**Task details**: Reproduce the whole of the data exactly.

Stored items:
Start of Block

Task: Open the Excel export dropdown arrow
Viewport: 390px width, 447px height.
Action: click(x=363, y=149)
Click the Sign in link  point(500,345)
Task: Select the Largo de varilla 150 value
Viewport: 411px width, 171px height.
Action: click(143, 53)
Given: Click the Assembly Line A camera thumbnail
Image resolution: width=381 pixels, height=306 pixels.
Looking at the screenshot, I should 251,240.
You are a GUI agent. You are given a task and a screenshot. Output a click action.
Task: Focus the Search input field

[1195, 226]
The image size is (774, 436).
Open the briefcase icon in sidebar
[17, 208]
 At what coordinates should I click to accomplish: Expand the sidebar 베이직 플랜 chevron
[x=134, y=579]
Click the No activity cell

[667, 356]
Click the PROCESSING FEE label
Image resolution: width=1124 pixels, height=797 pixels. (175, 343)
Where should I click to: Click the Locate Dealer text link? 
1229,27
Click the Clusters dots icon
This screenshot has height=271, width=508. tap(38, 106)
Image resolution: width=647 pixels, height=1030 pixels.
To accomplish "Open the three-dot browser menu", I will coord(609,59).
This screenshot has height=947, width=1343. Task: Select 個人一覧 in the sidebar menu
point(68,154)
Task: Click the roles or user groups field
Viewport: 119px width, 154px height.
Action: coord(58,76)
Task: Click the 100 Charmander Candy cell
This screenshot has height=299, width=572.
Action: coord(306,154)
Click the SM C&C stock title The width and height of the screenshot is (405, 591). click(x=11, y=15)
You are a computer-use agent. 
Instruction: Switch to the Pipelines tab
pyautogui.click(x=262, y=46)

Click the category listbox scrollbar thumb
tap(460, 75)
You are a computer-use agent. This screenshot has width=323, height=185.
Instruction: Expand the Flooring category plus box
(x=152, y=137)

End of Block

**Task answer**:
Task: Open the Excel export dropdown arrow
Viewport: 390px width, 447px height.
Action: click(x=363, y=149)
Click the Sign in link  point(500,345)
Task: Select the Largo de varilla 150 value
Viewport: 411px width, 171px height.
Action: click(143, 53)
Given: Click the Assembly Line A camera thumbnail
Image resolution: width=381 pixels, height=306 pixels.
Looking at the screenshot, I should 251,240.
You are a GUI agent. You are given a task and a screenshot. Output a click action.
Task: Focus the Search input field

[1195, 226]
The image size is (774, 436).
Open the briefcase icon in sidebar
[17, 208]
 At what coordinates should I click to accomplish: Expand the sidebar 베이직 플랜 chevron
[x=134, y=579]
Click the No activity cell

[667, 356]
Click the PROCESSING FEE label
Image resolution: width=1124 pixels, height=797 pixels. (175, 343)
Where should I click to: Click the Locate Dealer text link? 
1229,27
Click the Clusters dots icon
This screenshot has height=271, width=508. tap(38, 106)
Image resolution: width=647 pixels, height=1030 pixels.
To accomplish "Open the three-dot browser menu", I will coord(609,59).
This screenshot has height=947, width=1343. Task: Select 個人一覧 in the sidebar menu
point(68,154)
Task: Click the roles or user groups field
Viewport: 119px width, 154px height.
Action: coord(58,76)
Task: Click the 100 Charmander Candy cell
This screenshot has height=299, width=572.
Action: coord(306,154)
Click the SM C&C stock title The width and height of the screenshot is (405, 591). click(x=11, y=15)
You are a computer-use agent. 
Instruction: Switch to the Pipelines tab
pyautogui.click(x=262, y=46)

Click the category listbox scrollbar thumb
tap(460, 75)
You are a computer-use agent. This screenshot has width=323, height=185.
Instruction: Expand the Flooring category plus box
(x=152, y=137)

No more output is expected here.